As the two departed, Skyblaze looked at some of the others. “Think it’ll happen this time?” he asked them.

“No idea why it would,” one of the attendants commented. “They seem to be content with their life.”

“I’m not so sure,” Skyblaze replied, looking at the closed door where his co-pilot and long-time friend was. “Really not so sure of that at all.”


On the other side of the door, two women embraced, and to a casual onlooker it would have been easily mistaken for a parent embracing her child. Only those who truly knew the situation knew it to be anything else.

Once they let go of each other, Hazey sighed. “Why is it that it seems like lately the only time I get time off is when Argent is out of town?”

“Oh, c’mon, you can’t be that hard up,” Derpy said impishly

“Young lady, I swear your father and I taught you better than that.”

“I blame my mother,” the teen said blandly as she automatically went over to the luggage rack, grabbing her aunt’s bag as always. Affecting an overblown tone, she said, “Artiste Boheme always calls it like she sees it and she makes sure her next generation does as well.”

Hazey rolled her eyes. “Yeah, well, tough shit,” was her response.

“Yeah, that’s what I keep telling her, but you know how she is,” Derpy replied. “So, usual question?”

Despite everything, Hazey gave a response that Derpy expected: “Usual answer.”

“I guess I need to step up my game, then,” Derpy replied.

“Last time you ‘stepped up your game’, you got grounded for a month by your father, as I recall. And then he got mad at me for even explaining how it all worked, which was unfair, given that it wasn’t even my fault!”

“Look, I told him that, but he didn’t want to believe it until Mom had to confess that she’d left her photographs from her latest shoot around and I figured it out that way.”

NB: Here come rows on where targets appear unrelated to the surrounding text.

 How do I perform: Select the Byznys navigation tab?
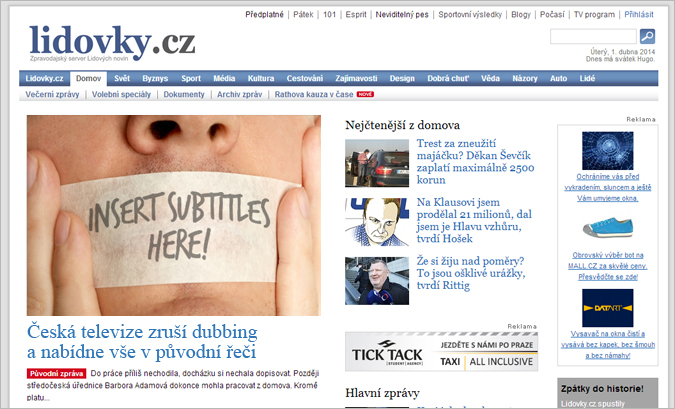point(155,78)
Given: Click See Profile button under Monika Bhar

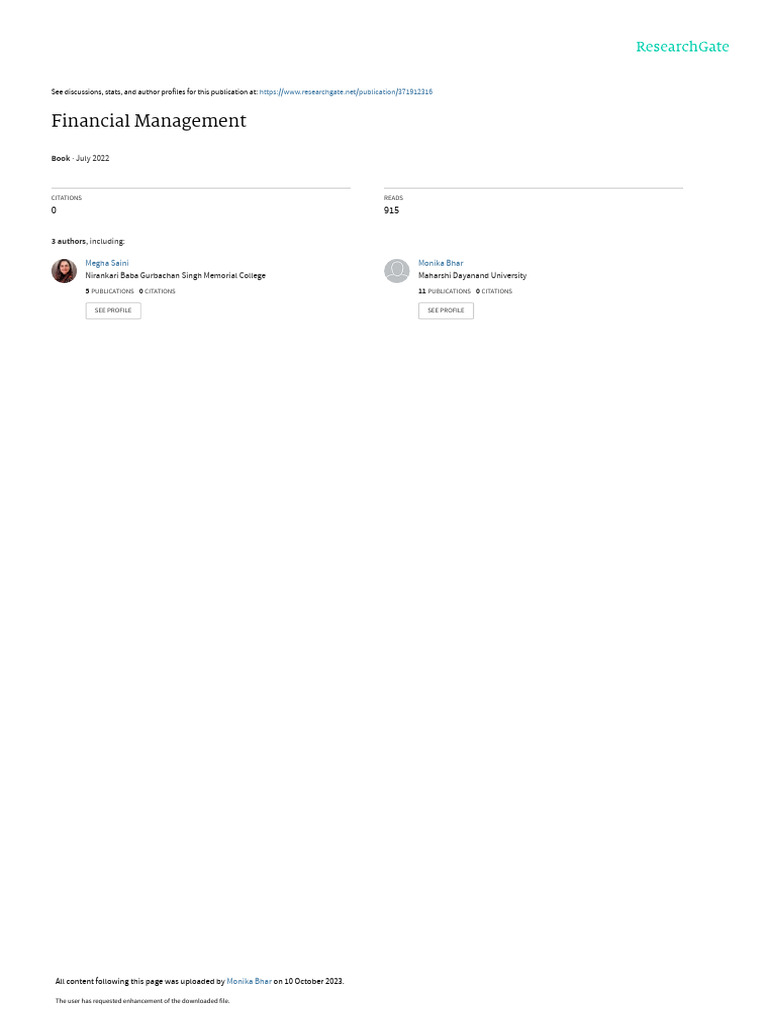Looking at the screenshot, I should point(446,311).
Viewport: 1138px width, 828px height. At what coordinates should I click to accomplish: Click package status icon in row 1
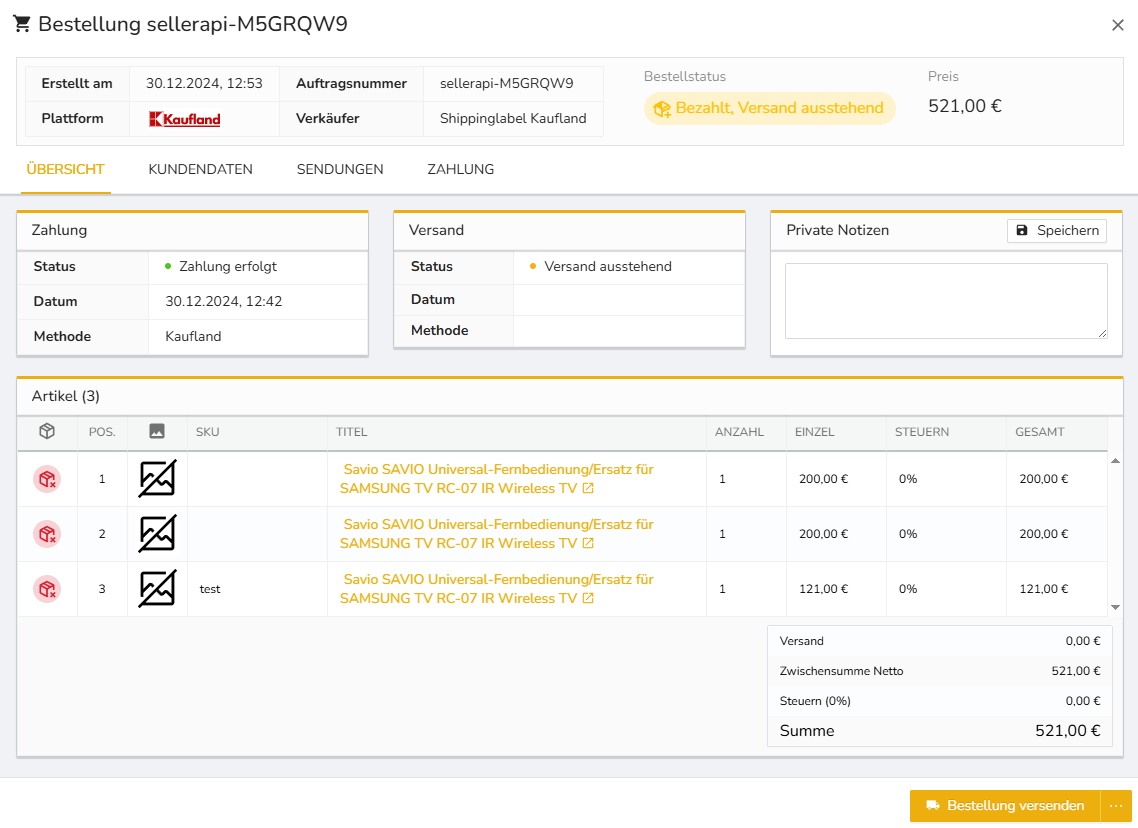point(46,479)
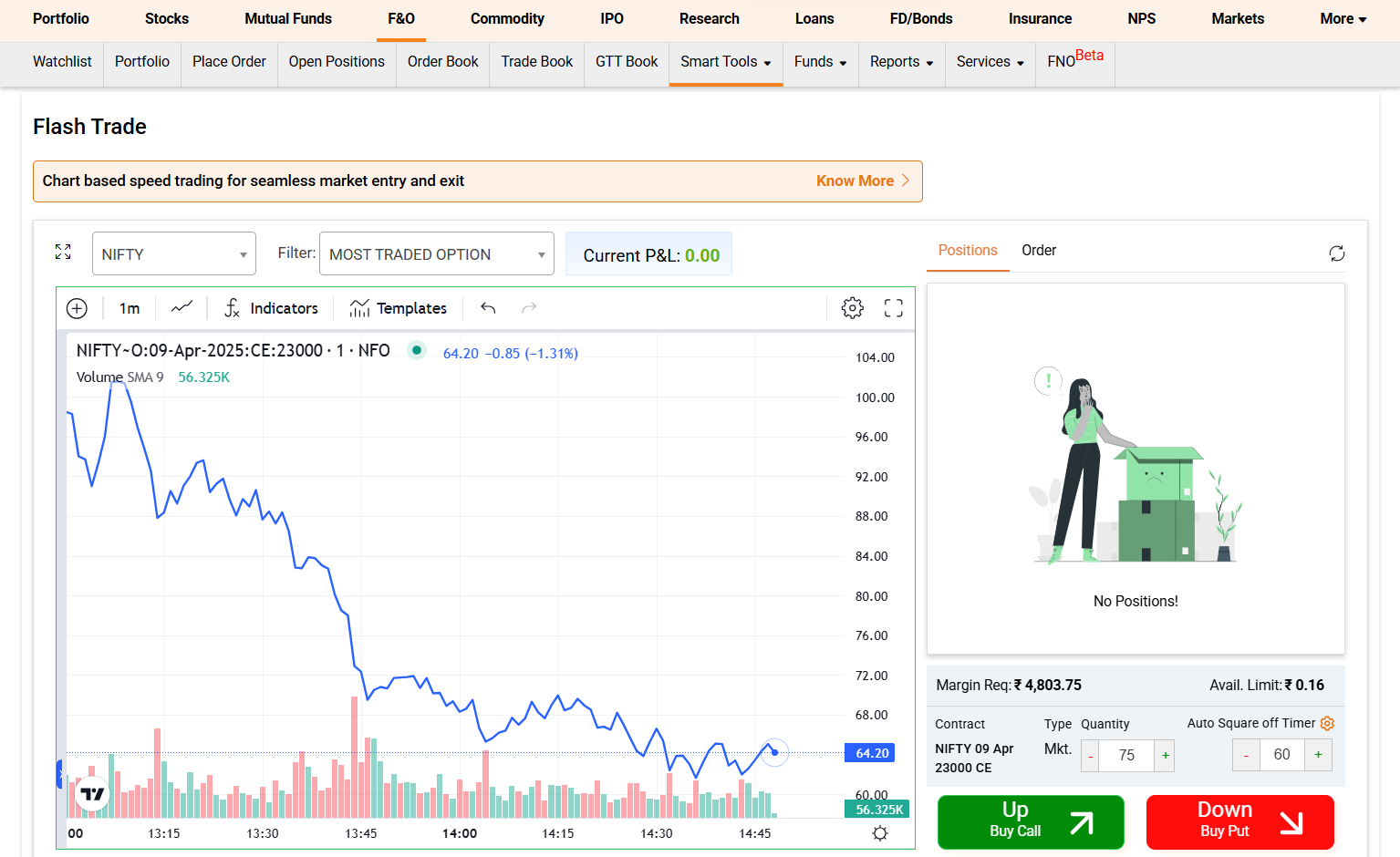Enter chart fullscreen mode icon
This screenshot has width=1400, height=857.
tap(893, 308)
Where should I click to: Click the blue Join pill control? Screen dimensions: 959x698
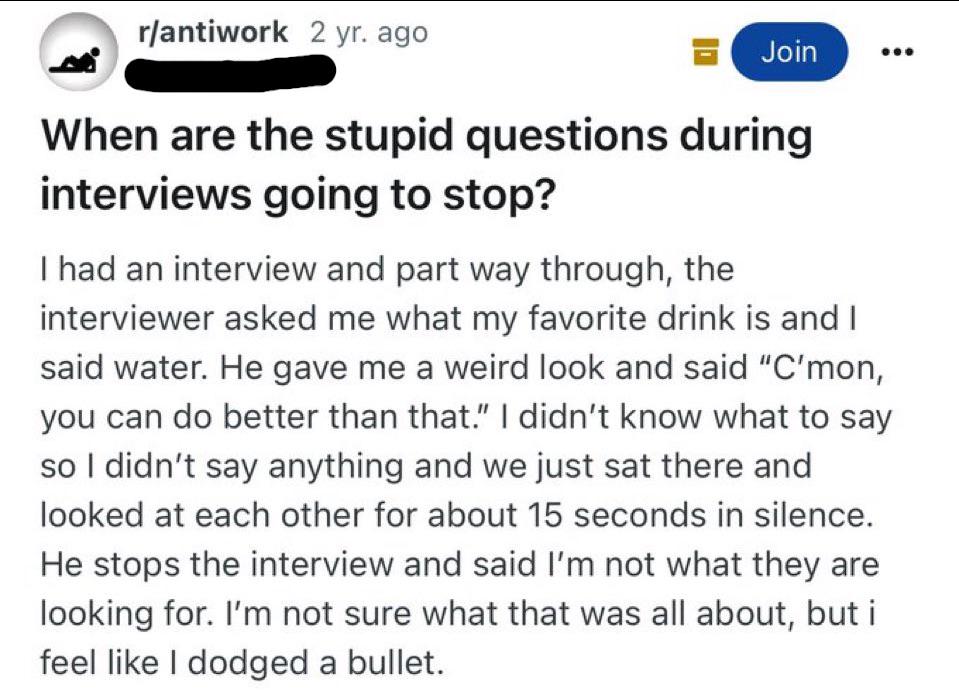click(x=788, y=51)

Hazey put an arm around Derpy’s shoulders. “Yup, precocious kid that you are and all that. Speaking of which….”

“No. Especially not after that incident.”

Hazey just laughed.

“This is soooo weird.” Carrot Top, who had come over to see how her best friend was doing, instead saw something on Derpy’s face that practically seemed like it didn’t belong there: a wide smile.

“Oh, c’mon, Carrot! You know I don’t get to spend enough time with my mother as is!” Derpy told her.

“Yeah, especially since she’s not really your mother,” Carrot reminded her friend. The familiar scowl immediately fell into place, and Carrot felt as though she’d hurt her friend. “Look, Derpy, I know your home life is complicated, okay? This is me you’re talking to.”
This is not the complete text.